EXERCISE DETAILS - Your task is to repeat all of the data exactly while excluding the pictures.

(Saved data entries)
____

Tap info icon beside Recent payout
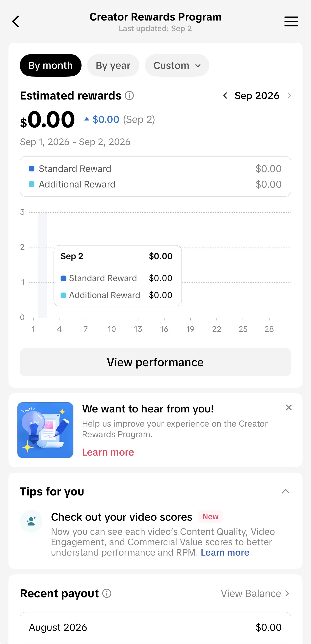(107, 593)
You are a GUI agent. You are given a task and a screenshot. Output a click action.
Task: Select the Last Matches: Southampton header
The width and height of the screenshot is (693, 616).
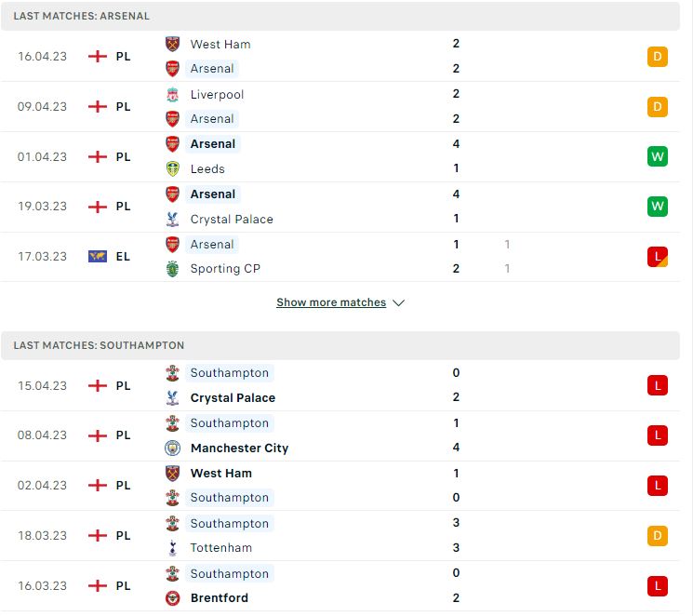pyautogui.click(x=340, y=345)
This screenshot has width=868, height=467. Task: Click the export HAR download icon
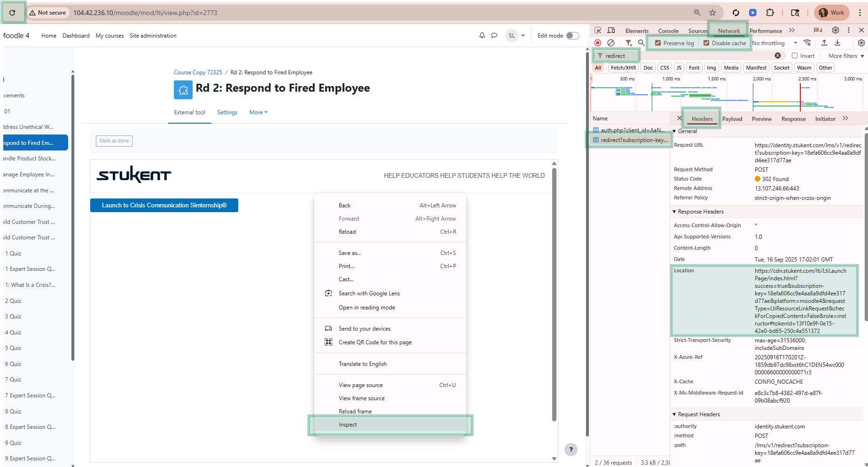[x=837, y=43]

____

OUTPUT OF THE TASK -
Tap info icon beside Recent payout
(107, 593)
You are a GUI agent. You are given a task and a screenshot. Output a click action.
Task: Select the Last Matches: Southampton header
The width and height of the screenshot is (693, 616).
pyautogui.click(x=340, y=345)
This screenshot has width=868, height=467. Task: Click the export HAR download icon
[x=837, y=43]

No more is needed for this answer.